Dear Theo, Are there generational approaches to grieving?? My dad died abruptly this summer, and Mom lives several states away from any of us kids. Whenever I call, and ask, "How are you," she is "fine," and only wants to talk about me and the grandkids. I know she has friends and a busy life, but... well, I'm worried about her, and don't know how to show it if she is "fine."
So sorry for your loss, Distant Daughter. It's always hard to lose a parent, but a sudden death brings its own particular sorrows. May God console you and give you peace.
You named it, I think. There are indeed generational differences when it comes to how we grieve. Many people of the WWII “greatest generation,” for example, were brought up to take things in stride and keep a stiff upper lip. For them there's no sense talking about your feelings. Things happen, you deal with them, and you go on. Exploring what's going on inside the soul and psyche just seems like a waste of good energy to them.
This doesn't mean that people of a different generational sensibility aren't feeling sad or lonely, just that they don't want to share that with anyone. Is this healthy? It might be, it might not be, but there's no way to know for sure. Your Mom is far away, and she isn't about to let you know! All you can go on is the fact that she seems to be doing okay, seeing her friends, carrying on with her busy life. It could well be that she really is fine.
I don't know which generation you belong to, but mine got processing our feelings drilled into us. As a result, people like me (and maybe you?) sometimes get over-worried about those who don't explore them. We may think something's wrong when it isn't. There's always a chance she might be repressing her grief or dealing with it in unhealthy ways, of course. I don't think it's wrong of you to keep watching for signs of that--if she goes silent, or radically changes her usual habits and patterns, etc. It's not bad to keep asking her how she's doing either. Who knows? Maybe someday, sooner or later, she'll be ready to tell you.
Although she doesn't want to talk about her feelings about the death of your Dad, at least not right now, her refusal may not extend to simply talking about your Dad. She may welcome casual conversation about him, offhand remembrances, references to when you did this or that with him, questions about him only she may have the answers to—always keeping the conversation light and natural. Anything that seems planned or ponderous might meet with resistance. Don't ask her how she feels, ask her about her husband and your father. See if that goes better.

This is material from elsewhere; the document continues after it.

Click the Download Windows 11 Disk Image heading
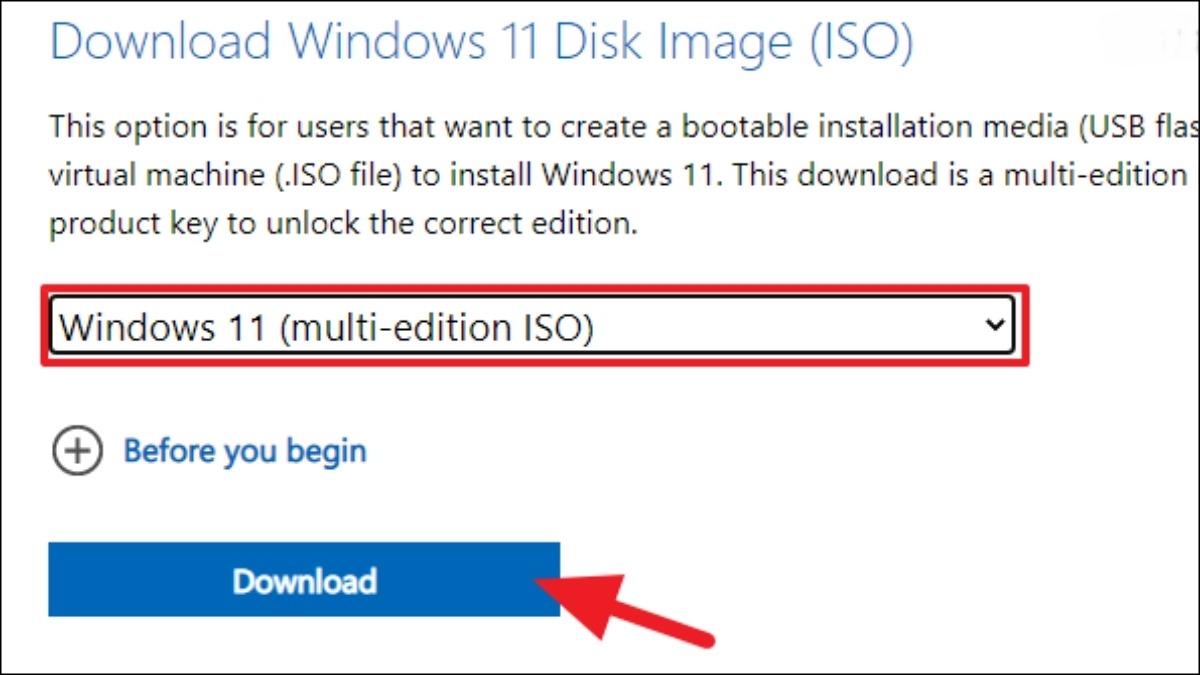Image resolution: width=1200 pixels, height=675 pixels. tap(482, 42)
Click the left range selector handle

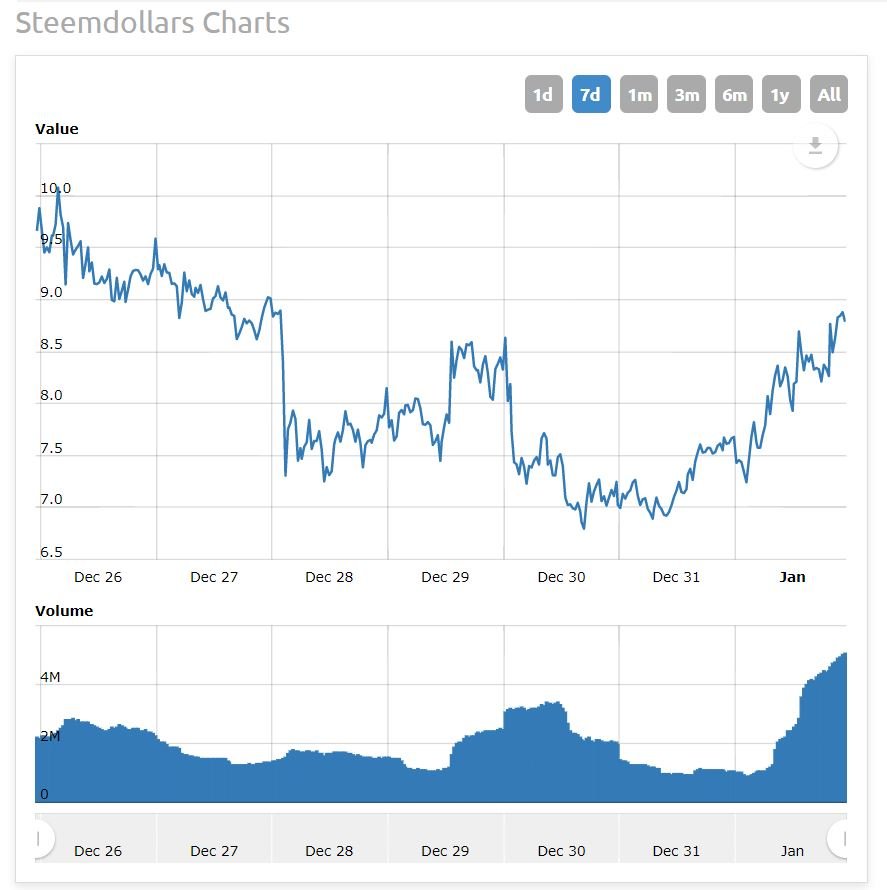click(39, 838)
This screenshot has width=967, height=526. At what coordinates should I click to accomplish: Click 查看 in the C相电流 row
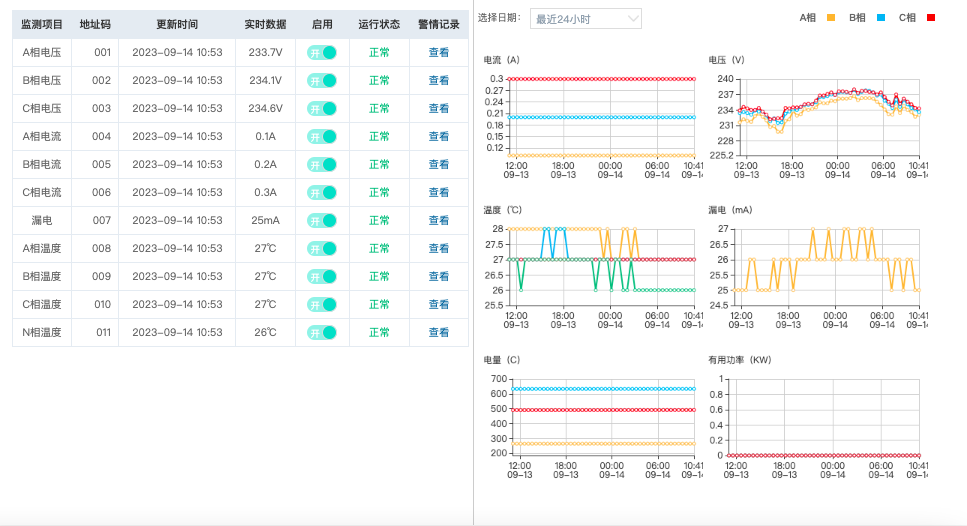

If you continue to be really worried about her, maybe you could ask one of her friends how they think she's doing. But that could bring problems of its own. If your Mom really is fine, dealing with you Dad's death in her own way, she might not take kindly to your checking up on her!
Maybe the best thing you can do is pray for her. Tell her you're thinking of her, remembering her in your prayers, thanking God for your Dad's life and love, etc. Keep in close contact. Respect her reluctance to process her feelings. By all means, tell her what she wants to know—how you and the grandkids are! Try to make your dad a normal topic of conversation between you. (You didn't say how you are doing, but this could help you too.)